### [SET EXERCISE 1]
In the Spring AI function-calling text, which annotation goes with registering functions as Spring beans?
### [SET EXERCISE 2]
Continue the Spring AI function-calling text from the point where it stops.

--- begin TEXT BLOCK ---

Function calling works by:

Defining tools - You register functions that the model can call
Model decision - The model analyzes the user's request and decides which tool(s) to invoke
Tool execution - Spring AI executes the selected tools with the model-provided arguments
Response generation - The model uses the tool results to generate a final response

Registering Functions as Spring Beans

The simplest approach is to register your functions as Spring beans with the @Description annotation:

@Component
public class MockWeatherService implements Function<MockWeatherService.Request, MockWeatherService.Response> {

    public enum Unit { C, F }
    public record Request(String location, Unit unit) {}
    public record Response(double temp, Unit unit, String location) {}

    public Response apply(Request request) {
        return new Response(30.0, request.unit(), request.location());
    }
}

@Configuration
public class FunctionConfiguration {

    @Bean
    @Description("Get the weather in location") // function description
    public Function<MockWeatherService.Request, MockWeatherService.Response> currentWeather() {
        return new MockWeatherService();
    }
}

When functions are registered as beans, they are automatically available to the chat model:

@RestController
public class WeatherController {

    private final WatsonxAiChatModel chatModel;

    public WeatherController(WatsonxAiChatModel chatModel) {
        this.chatModel = chatModel;
    }

    @GetMapping("/ai/weather")
    public String weather(String location) {
        UserMessage userMessage = new UserMessage("What's the weather like in " + location + "?");

        var promptOptions = WatsonxAiChatOptions.builder()
            .toolName("currentWeather") // Enable the function by bean name
            .build();

        ChatResponse response = chatModel.call(new Prompt(List.of(userMessage), promptOptions));

        return response.getResult().getOutput().getContent();
    }
}

Using ToolCallback for Programmatic Tool Registration

For more programmatic control, use ToolCallback and FunctionToolCallback. This approach is useful when you need to create tools dynamically at runtime or wrap existing functions:

import org.springframework.ai.tool.ToolCallback;
import org.springframework.ai.tool.function.FunctionToolCallback;
import java.util.function.Function;

public class WeatherRequest {
    private String city;
    private String unit;

    // Constructors, getters, setters
}

public class WeatherResponse {
    private double temperature;
    private String unit;
    private String description;

    // Constructors, getters, setters
}

// Define your function
Function<WeatherRequest, WeatherResponse> weatherFunction =
    request -> new WeatherResponse(22.0, request.getUnit(), "Sunny");

// Create a ToolCallback
ToolCallback weatherToolCallback = FunctionToolCallback.builder(
        "getCurrentWeather",      // Tool name
        weatherFunction           // The function to execute
    )

--- end TEXT BLOCK ---
--- begin STORED DATA ---

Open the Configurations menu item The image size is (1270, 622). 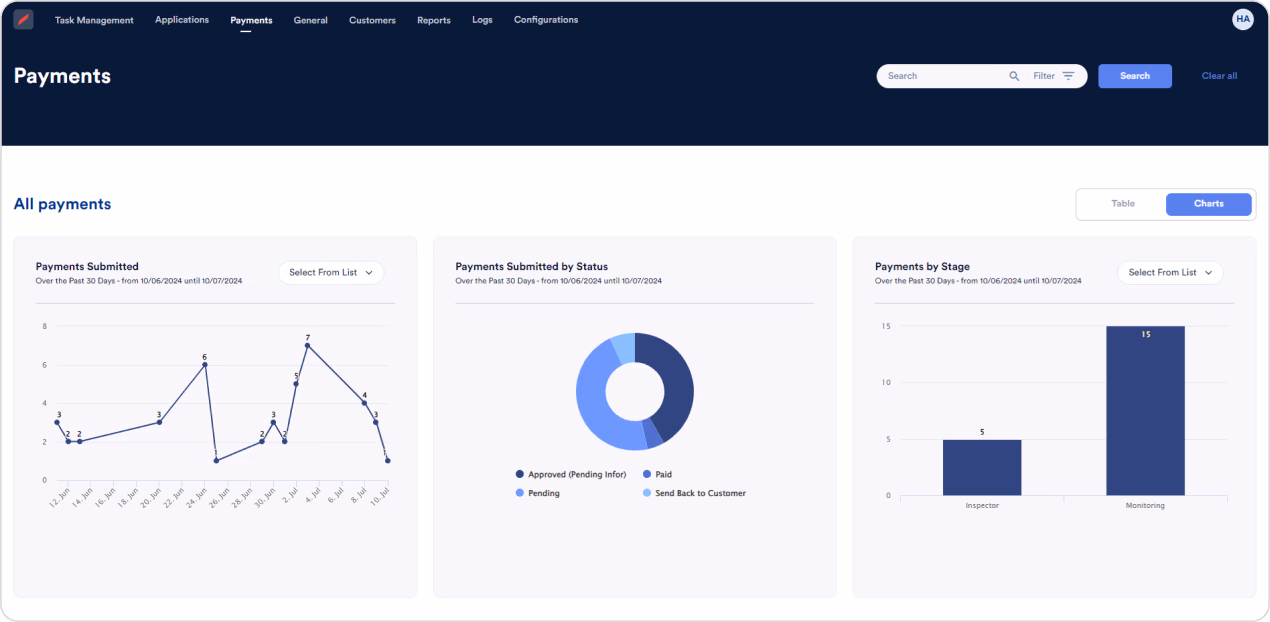click(x=545, y=19)
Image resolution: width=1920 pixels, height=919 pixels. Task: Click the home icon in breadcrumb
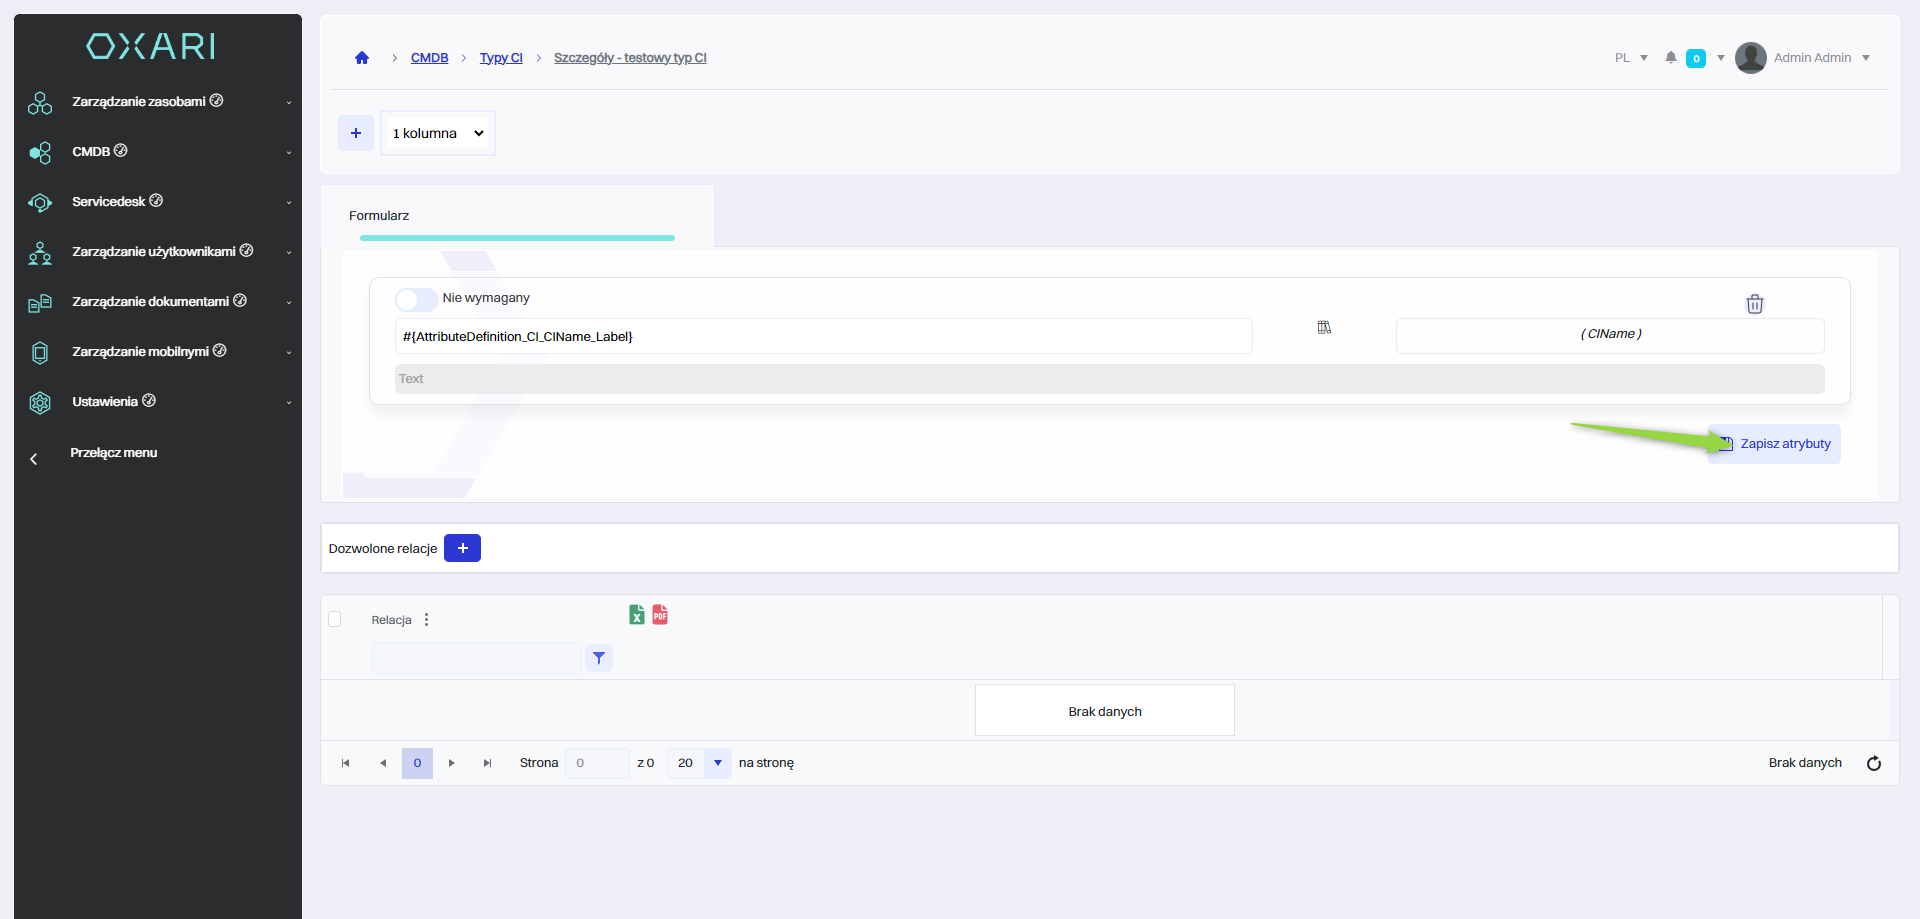(x=362, y=58)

--- end STORED DATA ---

### [WRITTEN ANSWER 1]
The @Description annotation.

### [WRITTEN ANSWER 2]
    .description("Get the current weather for a given city")
    .inputType(WeatherRequest.class)
    .build();

Using Tools with ChatClient

The ChatClient API provides a fluent interface for working with tools:

@RestController
public class ChatController {

    private final ChatClient chatClient;

    public ChatController(WatsonxAiChatModel chatModel) {
        this.chatClient = ChatClient.builder(chatModel).build();
    }

    @GetMapping("/ai/weather")
    public String getWeather(@RequestParam String city) {
        // Using ToolCallback
        Function<WeatherRequest, WeatherResponse> weatherFn =
            req -> new WeatherResponse(22.0, req.getUnit(), "Sunny");

        ToolCallback weatherTool = FunctionToolCallback.builder(
                "getCurrentWeather",
                weatherFn
            )
            .description("Get current weather for a city")
            .inputType(WeatherRequest.class)
            .build();

        return chatClient.prompt()
            .user("What's the weather in " + city + "?")
            .toolCallbacks(weatherTool)  // Use toolCallbacks() for ToolCallback
            .call()
            .content();
    }
}

Specifying Tools by Name

You can also specify which tools to use by their names using the .toolName() method. This is useful when you have tools registered as Spring beans and want to selectively enable specific tools for a request:

@GetMapping("/ai/calculate")
public String calculate(@RequestParam String question) {
    return chatClient.prompt()
        .user(question)
        .toolName("getCurrentWeather")
        .toolName("calculateSum")
        .call()
        .content();
}

This approach allows you to:

Enable specific tools from your registered Spring beans
Control which tools are available for each request
Combine multiple tools by chaining .toolName() calls

Using Multiple Tools

The model can intelligently call multiple tools in a single conversation:

// Create multiple tool callbacks
ToolCallback weatherTool = FunctionToolCallback.builder(
        "getCurrentWeather",
        weatherFunction
    )
    .description("Get weather information")
    .inputType(WeatherRequest.class)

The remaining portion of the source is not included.